■ **SUPPLIED MATERIAL**:
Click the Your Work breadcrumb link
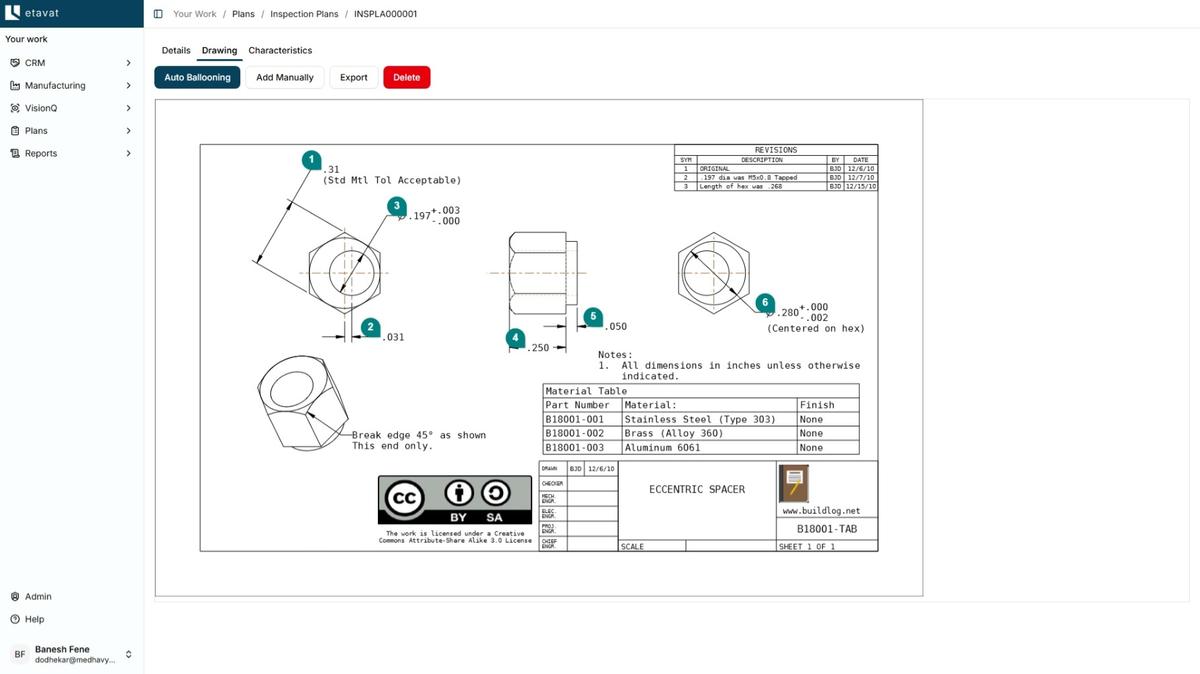This screenshot has height=674, width=1200. pos(194,13)
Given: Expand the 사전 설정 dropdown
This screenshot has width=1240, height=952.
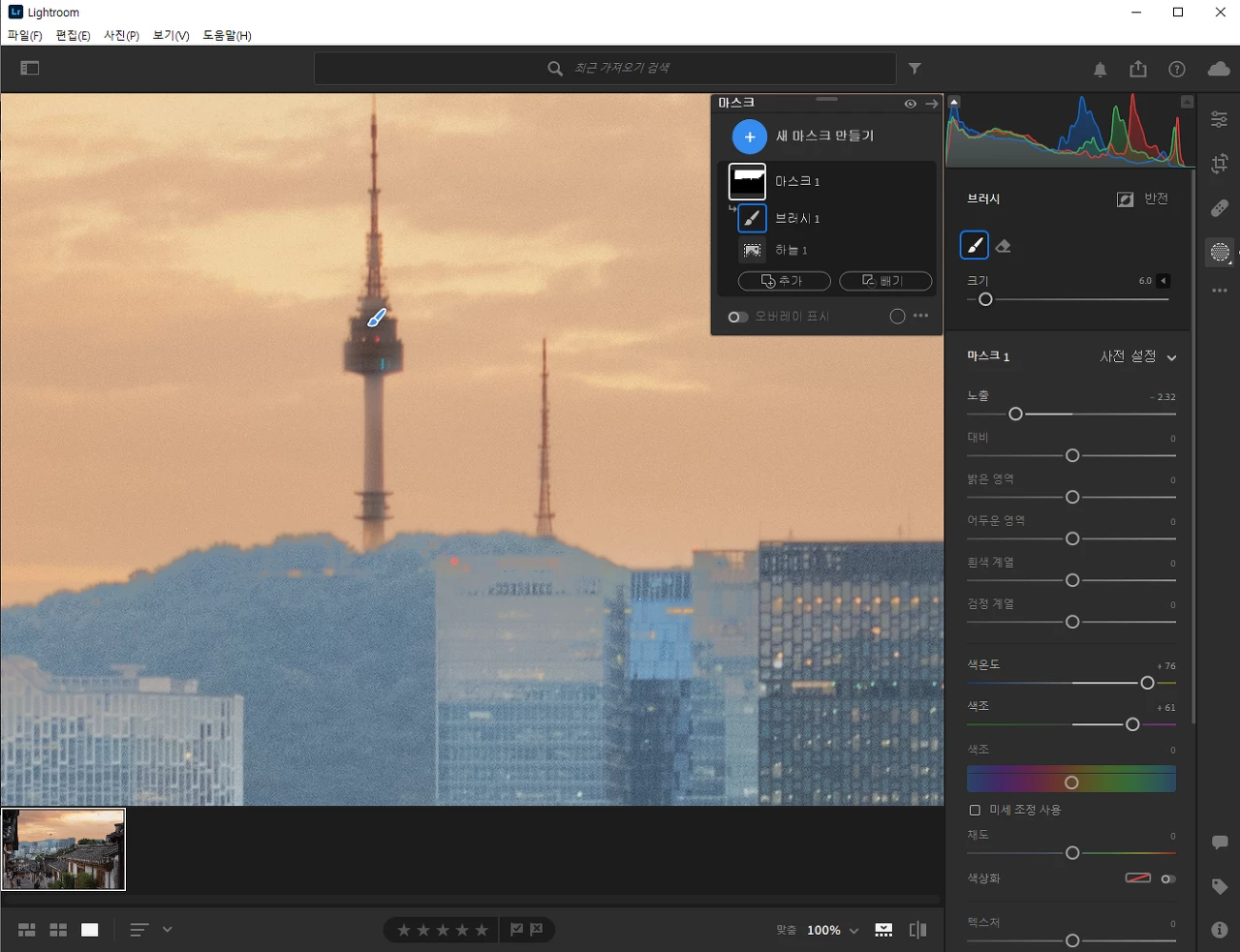Looking at the screenshot, I should (x=1138, y=356).
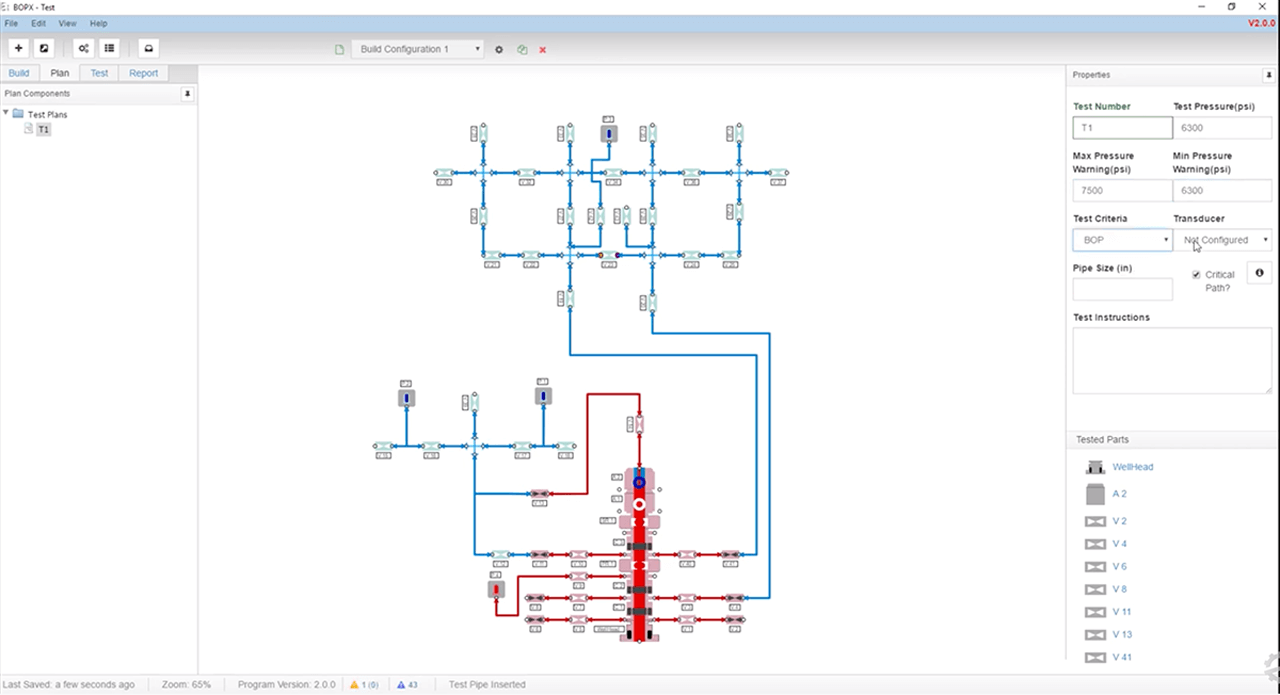Click inside the Test Instructions text area
This screenshot has height=695, width=1280.
pyautogui.click(x=1170, y=360)
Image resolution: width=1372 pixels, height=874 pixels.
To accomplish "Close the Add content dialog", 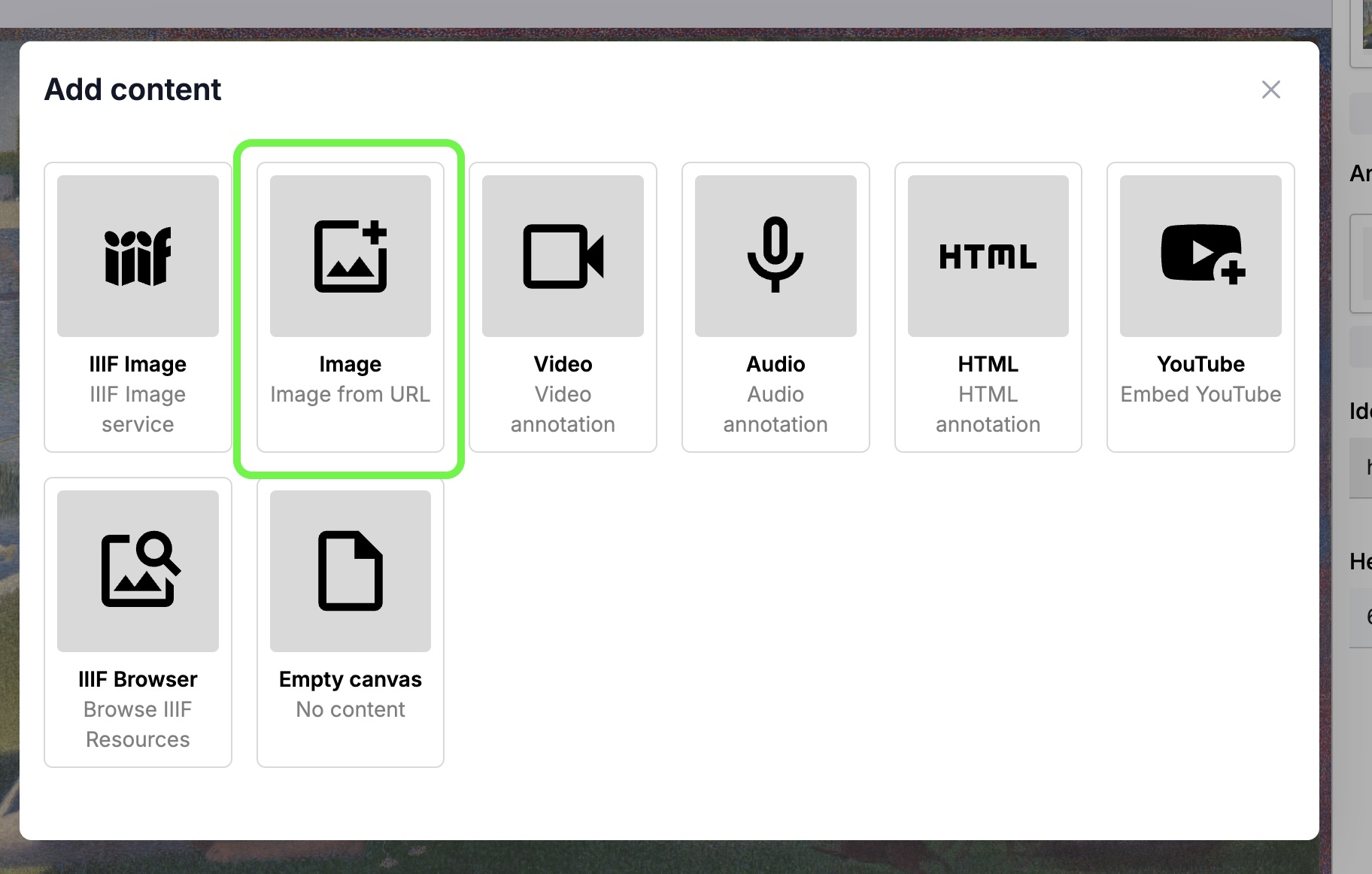I will [1270, 90].
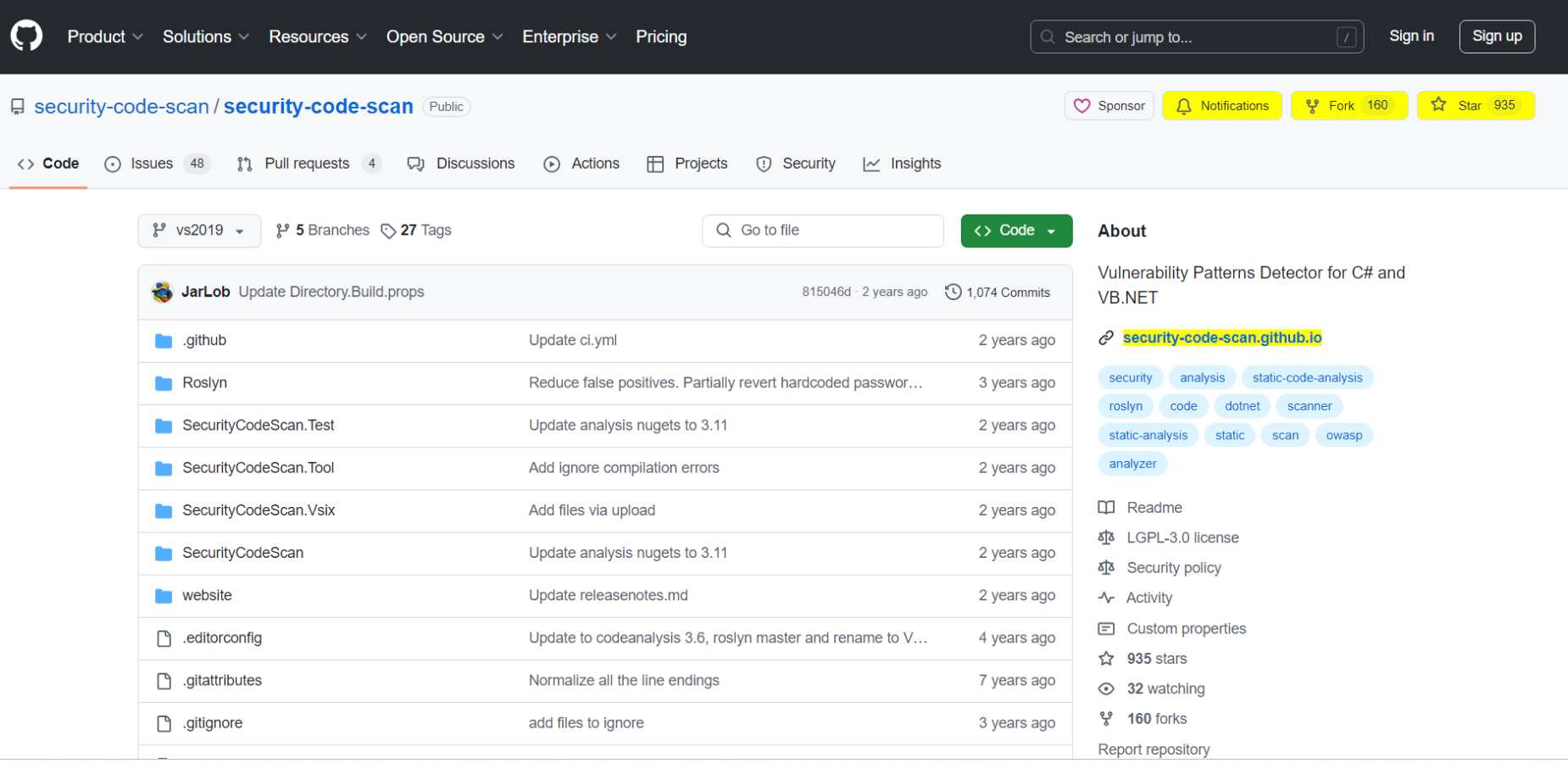The height and width of the screenshot is (763, 1568).
Task: Click the GitHub logo icon
Action: click(26, 36)
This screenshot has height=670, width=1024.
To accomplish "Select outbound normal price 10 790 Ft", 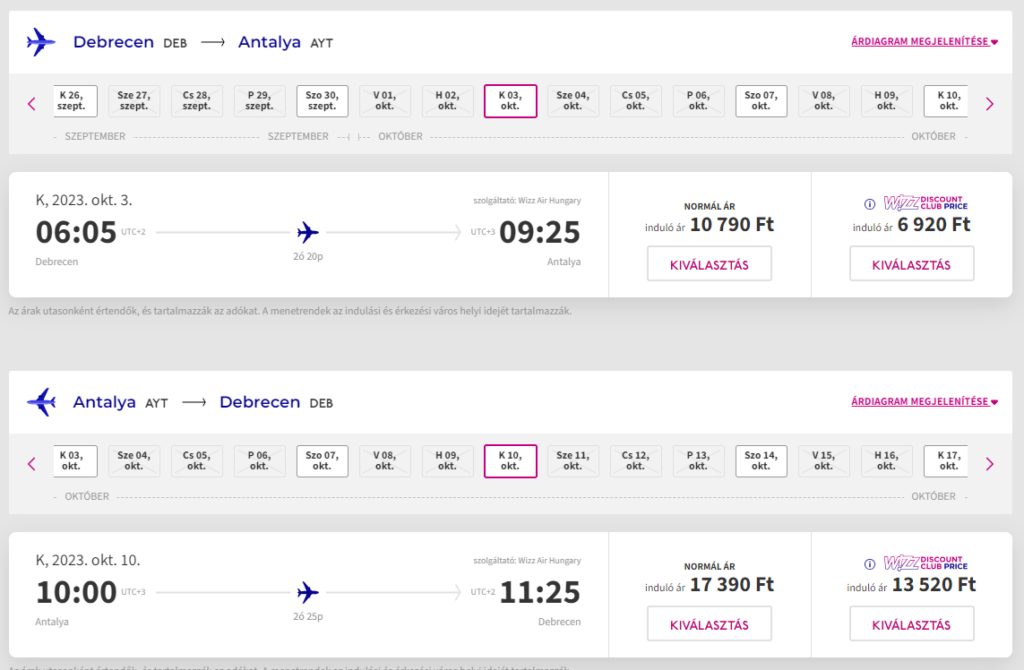I will point(709,264).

■ **WHAT YOU SHOULD DO**: Restate, line by line and word for word, everything from the top of the material through the line that contains "Given: Expand the 사전 설정 dropdown". Leave pictures out.

■ **SOLVED EXERCISE**:
Click the Your Work breadcrumb link
This screenshot has height=674, width=1200. pos(194,13)
Given: Expand the 사전 설정 dropdown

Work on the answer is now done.